In the face of these significant inquiries and changes to the Australian legal and workplace landscape it is timely to present the groundbreaking work on Institutional Betrayal and Institutional Courage by Prof. Emerit Jennifer Freyd.
Institutions are the building blocks of a civil society. People depend on government, schools, universities, police, hospitals, mental health services, the legal profession and judiciary to enrich and protect their lives. Unfortunately, institutions often fail the very people they should protect. The concept of “institutional betrayal” refers to both the wrongdoings perpetrated by an institution upon individuals dependent on that institution and the harms – both material and psychological – that individuals can experience in response. Institutional courage is an antidote to institutional betrayal. Institutional courage involves an institution’s commitment to seek the truth and engage in moral action, despite unpleasantness, risk, and short-term cost.
In this webinar, Prof. Emerit. Jennifer Freyd will explore the power of institutions to act with institutional courage, and the importance of accountability and transparency in these critical moments. She will explain her concepts of betrayal trauma, betrayal blindness, DARVO, and institutional betrayal – and how these ideas and her research findings led to her work on institutional courage. Freyd will provide concrete steps for both individuals and institutions to address violence and gender discrimination through a lens of institutional courage.
Participants will be able to:
Jennifer J. Freyd, PhD, is a researcher, author, educator, and speaker. Freyd is the Founder and President of the Center for Institutional Courage, Professor Emerit of Psychology at the University of Oregon, Affiliate Professor of Gender, Women & Sexuality Studies, University of Washington, and Affiliated Faculty, Women’s Leadership Lab, Stanford University. She is also the Co-Founder of the consulting firm Alto Group.

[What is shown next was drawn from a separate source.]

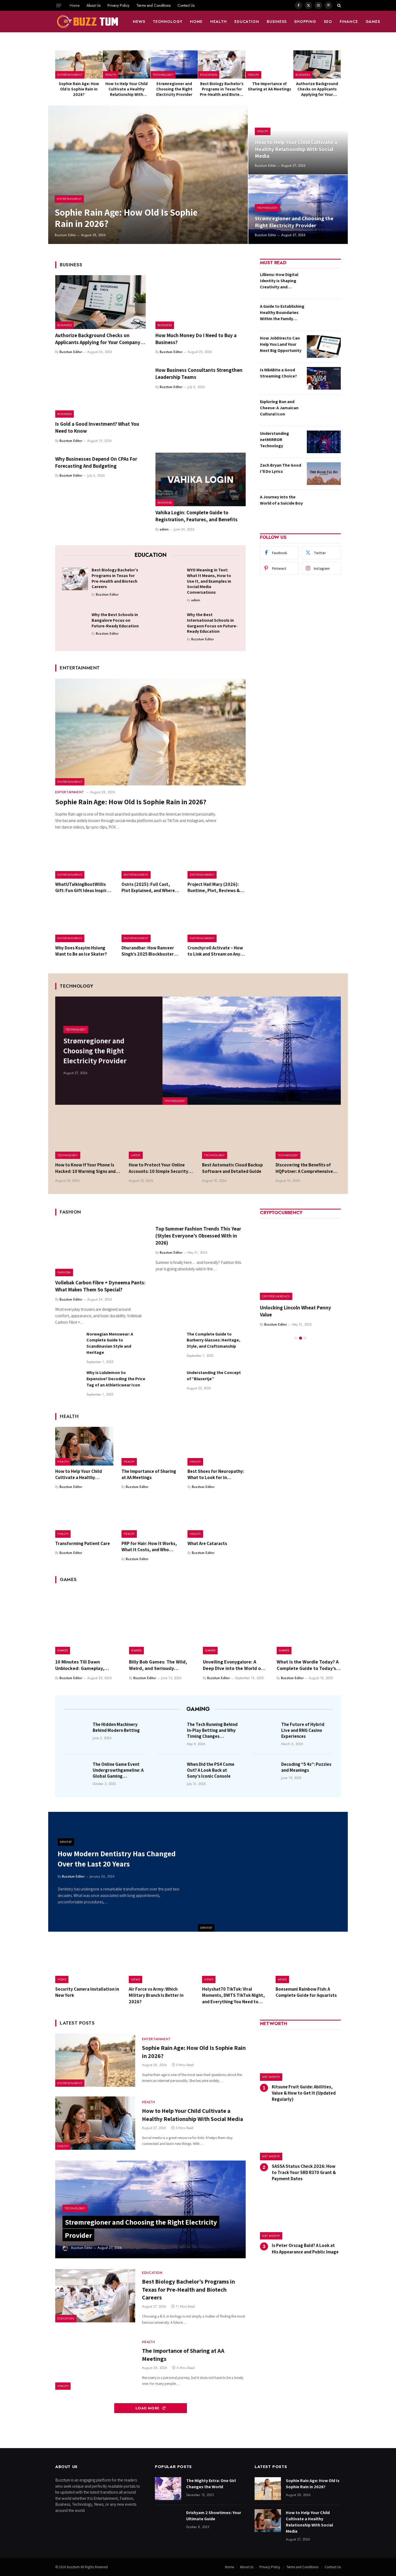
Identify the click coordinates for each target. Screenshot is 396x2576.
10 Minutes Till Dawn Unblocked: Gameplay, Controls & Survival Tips (81, 1665)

From 2019-2023 Freyd was a Member of the Advisory Committee of the Action Collaborative on Preventing Sexual Harassment in Higher Education, National Academies of Science, Engineering, and Medicine. Freyd was in 1989-90 and again in 2018-19 a Fellow at the Center for Advanced Study in the Behavioral Sciences at Stanford University. Freyd served as the Editor of The Journal of Trauma & Dissociation from 2006 through 2023.
Freyd is a widely published and renowned scholar known for her theories of betrayal trauma, institutional betrayal, institutional courage, and DARVO. She received her PhD in Psychology from Stanford University. The author or coauthor of over 200 articles and op-eds, Freyd is also the author of the Harvard Press award-winning book Betrayal Trauma: The Logic of Forgetting Childhood Abuse. Her most recent book Blind to Betrayal, co-authored with Pamela J. Birrell, was published by John Wiley, with seven additional translations. In 2014, Freyd was invited two times to the U.S. White House due to her research on sexual assault and institutional betrayal. In 2021 Freyd and the University of Oregon settled Freyd’s precedent-setting equal pay lawsuit.
Freyd has received numerous awards including being named a John Simon Guggenheim Fellow, an Erskine Fellow at The University of Canterbury in New Zealand, and a Fellow of the American Association for the Advancement of Science. In April 2016, Freyd was awarded the Lifetime Achievement Award from the International Society for the Study of Trauma & Dissociation. Freyd was selected for the 2021 Christine Blasey Ford Woman of Courage Award by the Association for Women in Psychology.
Jennifer presented for Delphi in 2002 and will be presenting a live webinar in 2024.